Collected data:

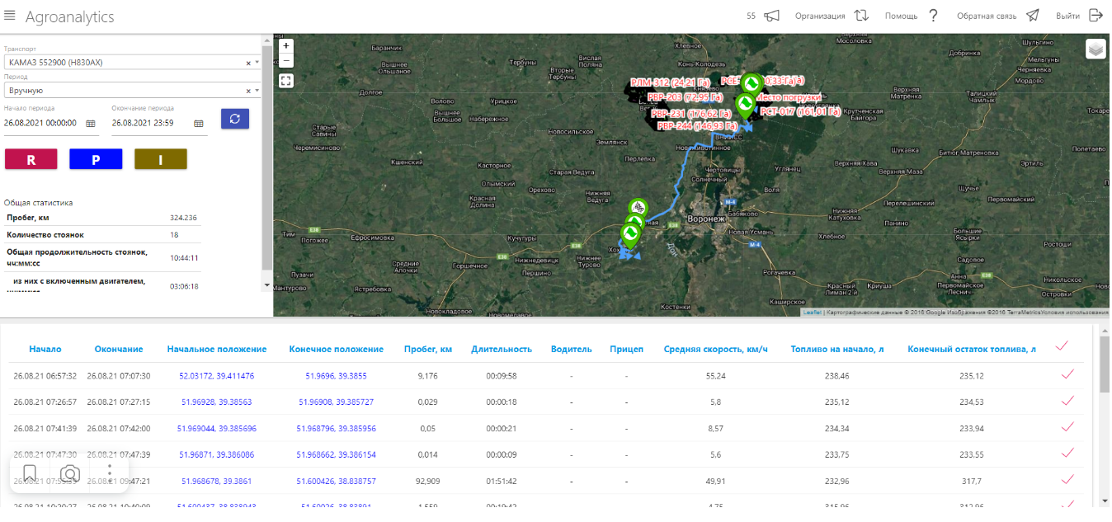This screenshot has height=522, width=1112.
Task: Open calendar picker for Окончание периода
Action: (x=199, y=123)
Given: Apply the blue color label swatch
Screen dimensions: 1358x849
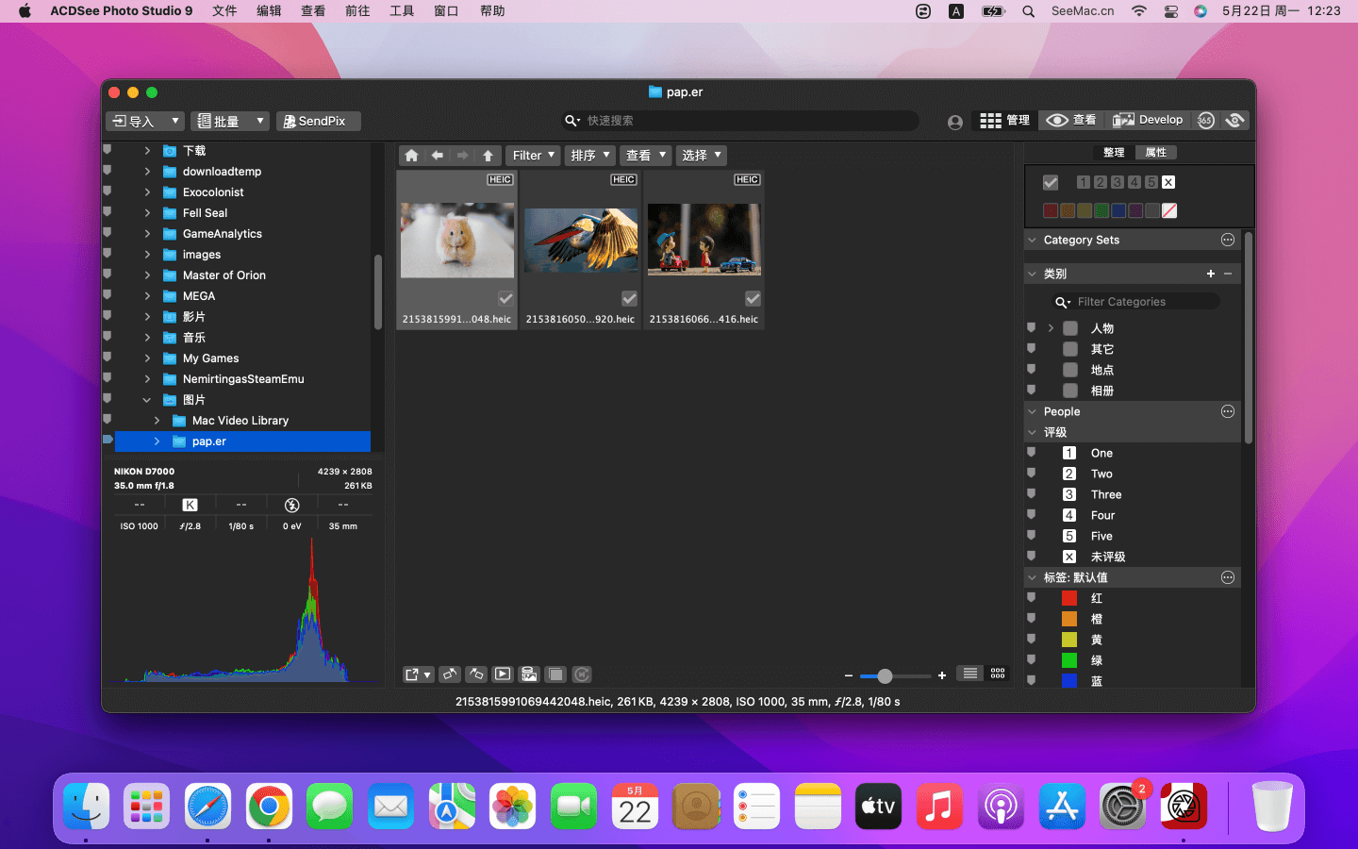Looking at the screenshot, I should tap(1118, 210).
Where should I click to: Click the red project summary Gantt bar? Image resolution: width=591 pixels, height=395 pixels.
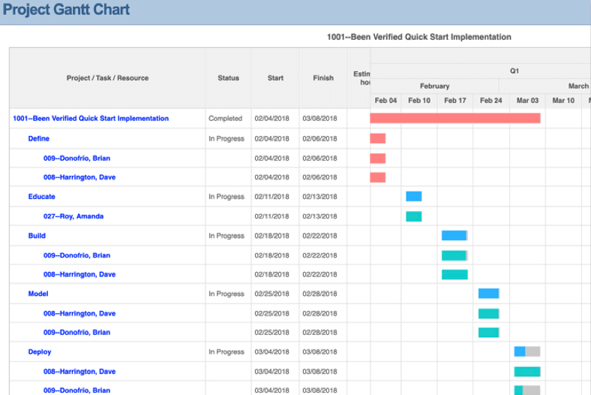455,118
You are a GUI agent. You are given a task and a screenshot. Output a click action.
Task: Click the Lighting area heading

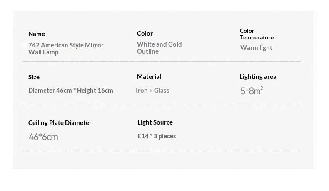[x=258, y=76]
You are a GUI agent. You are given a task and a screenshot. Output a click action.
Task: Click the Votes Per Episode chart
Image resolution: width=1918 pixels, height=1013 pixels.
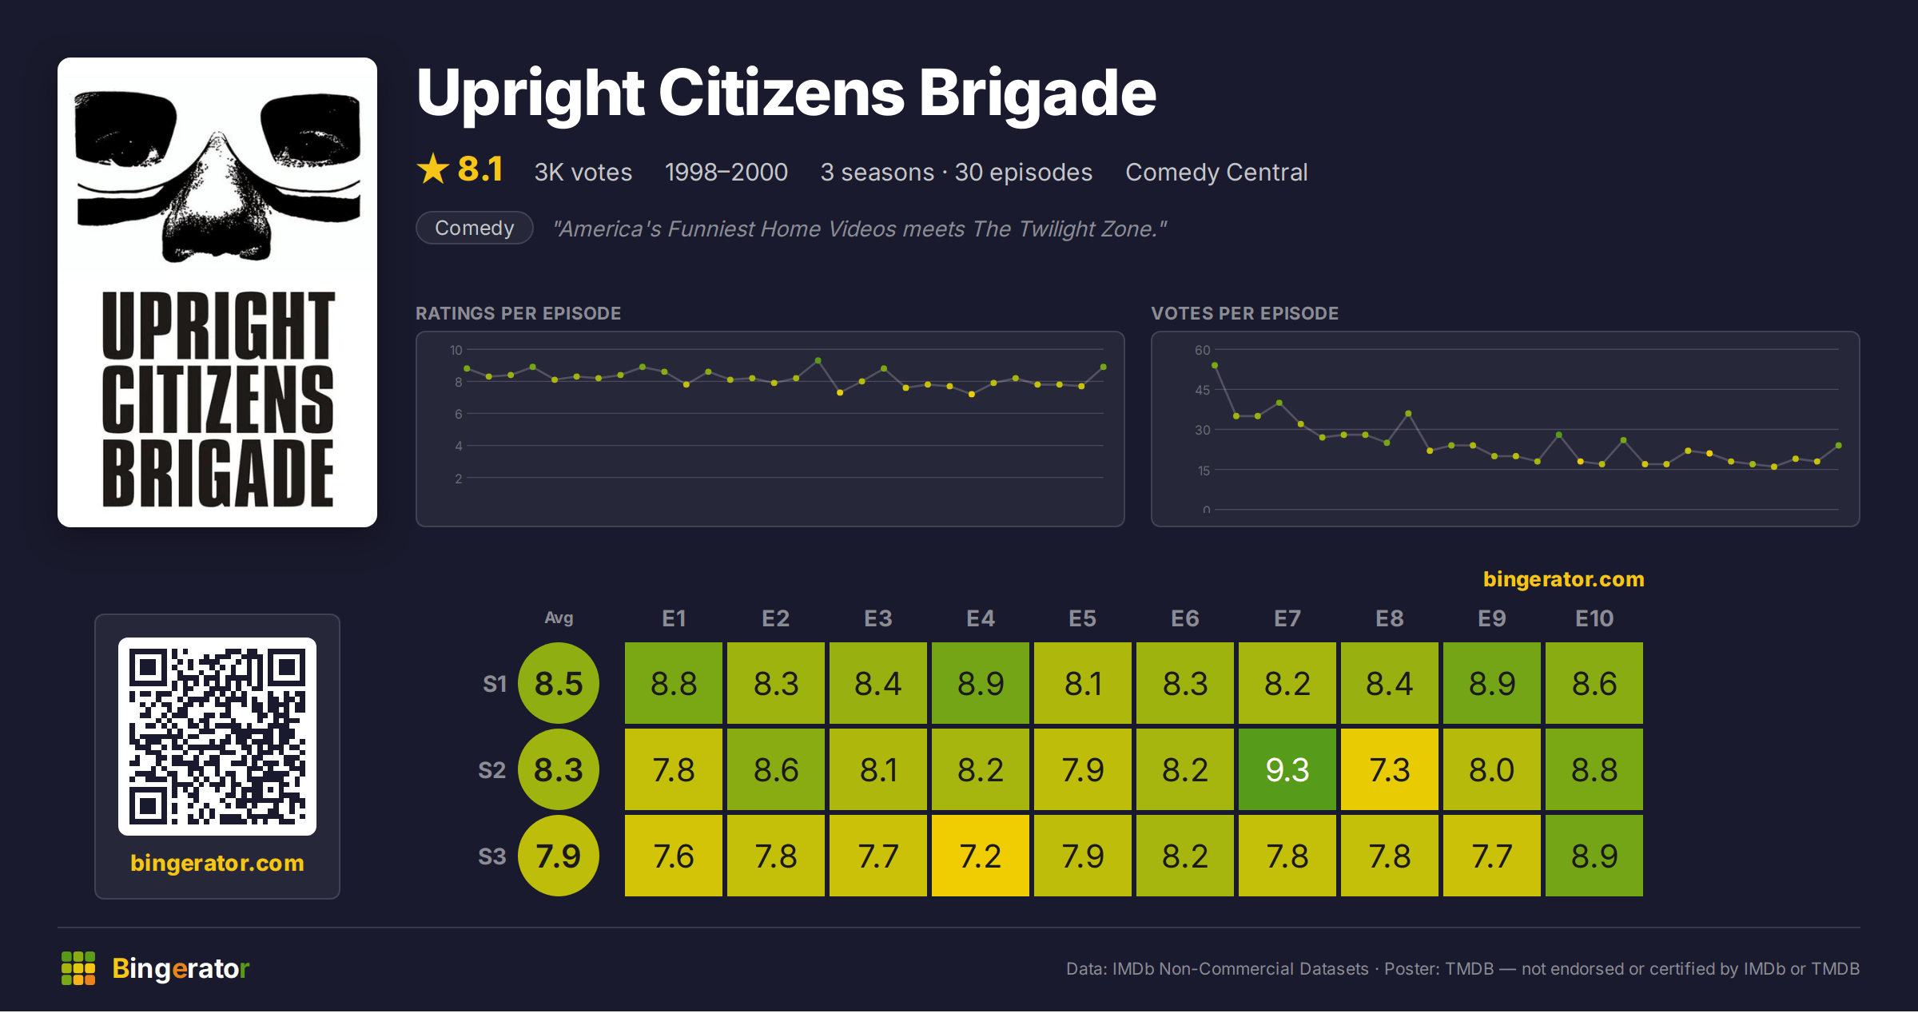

■ YOUR GOAL ■
Starting at the line that contains "Task: Click the Votes Per Episode chart", retype each line through the end of the data exactly, and leave out every picture.

■ TASK OUTPUT ■
Task: Click the Votes Per Episode chart
Image resolution: width=1918 pixels, height=1013 pixels.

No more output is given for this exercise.